TASK: Write out exactly the lines from the one holding "This screenshot has width=1050, height=800." to the last line of the entries, both ends included and nothing else, without the pictures.

TASK INPUT:
--------------------------------
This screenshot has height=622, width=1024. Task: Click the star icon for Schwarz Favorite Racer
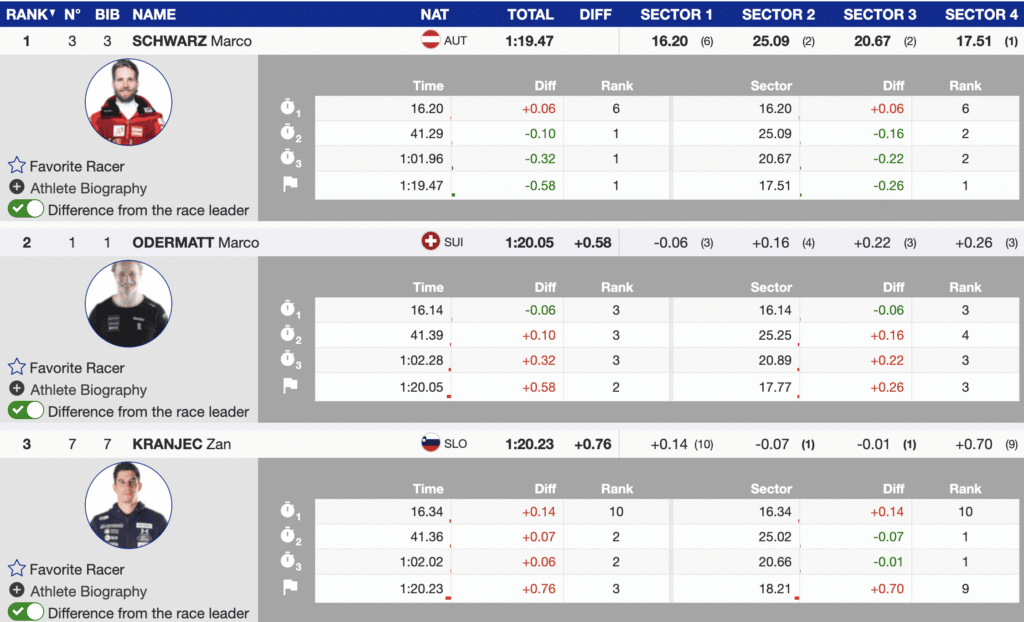(x=17, y=166)
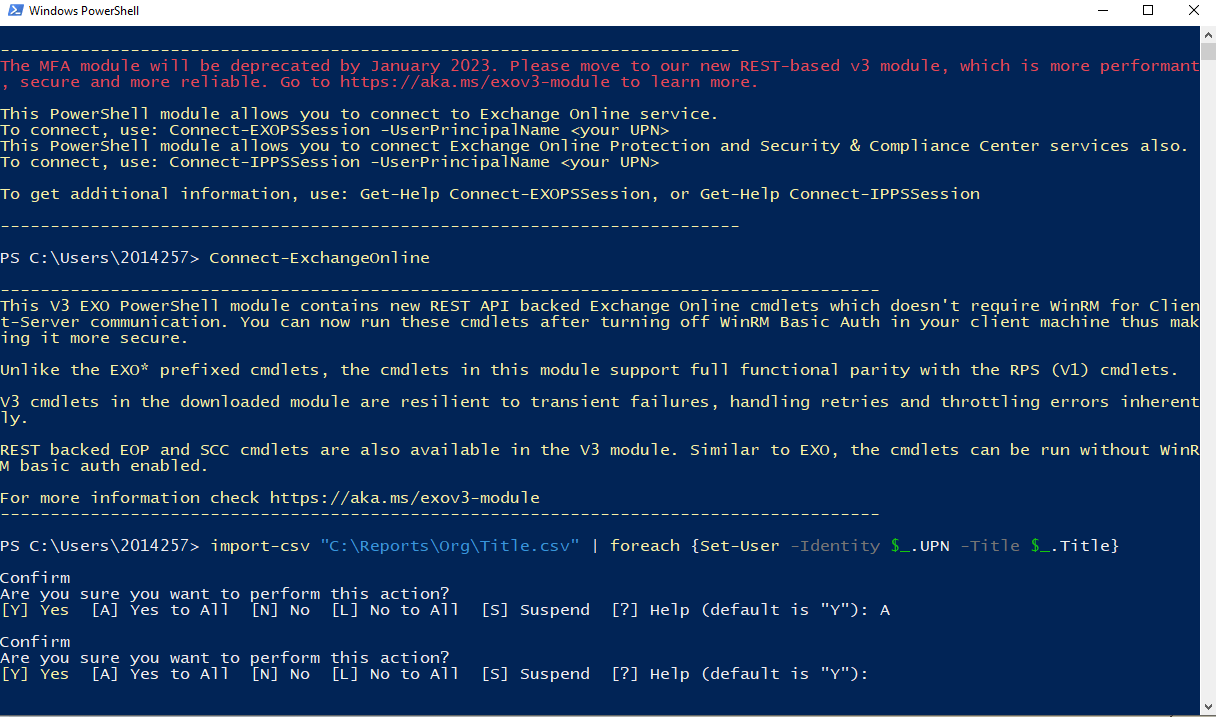Viewport: 1216px width, 717px height.
Task: Click the import-csv command word
Action: pyautogui.click(x=259, y=546)
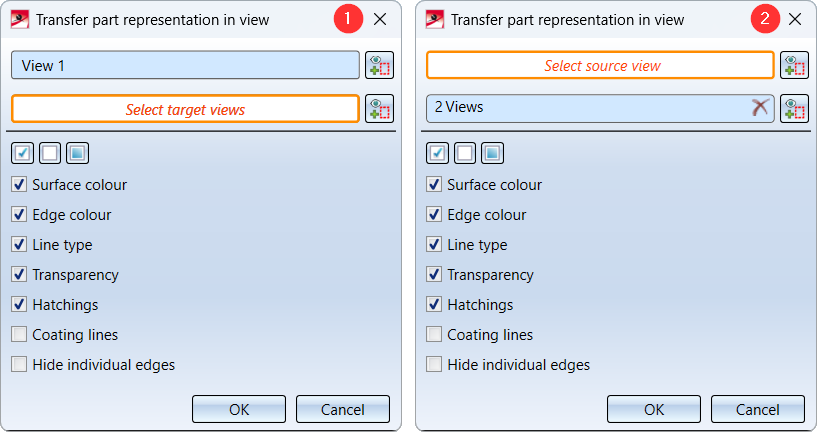Viewport: 817px width, 432px height.
Task: Click the view picker icon beside 2 Views
Action: coord(794,109)
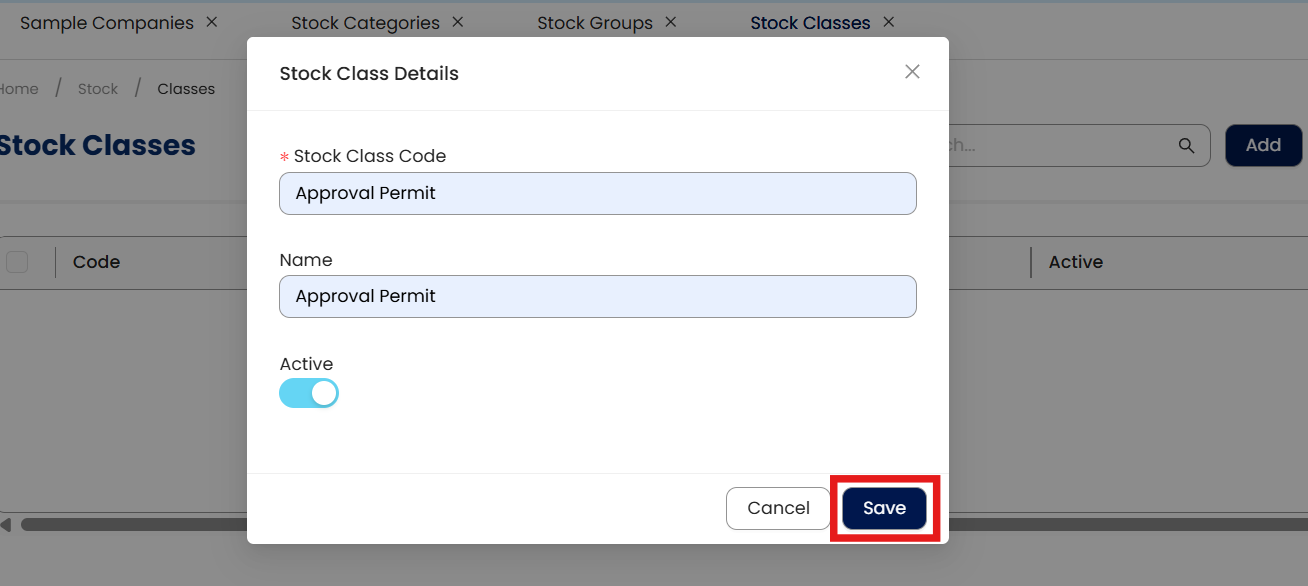Click the left scroll arrow icon
This screenshot has width=1308, height=586.
click(6, 524)
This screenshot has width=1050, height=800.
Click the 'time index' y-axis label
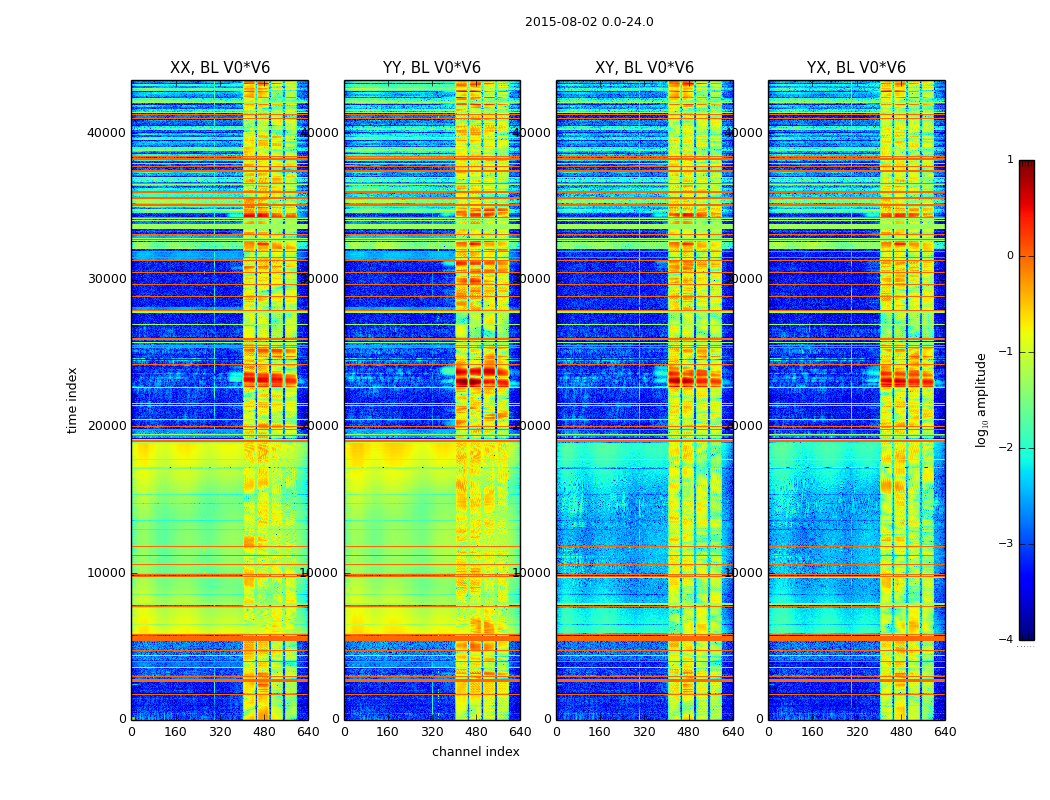click(72, 400)
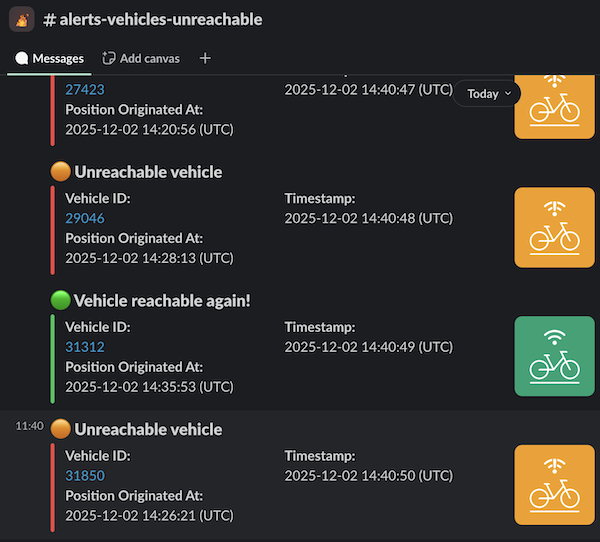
--------------------------------
SOLUTION FOR THIS PROBLEM:
This screenshot has width=1050, height=800.
Click the 'time index' y-axis label
click(72, 400)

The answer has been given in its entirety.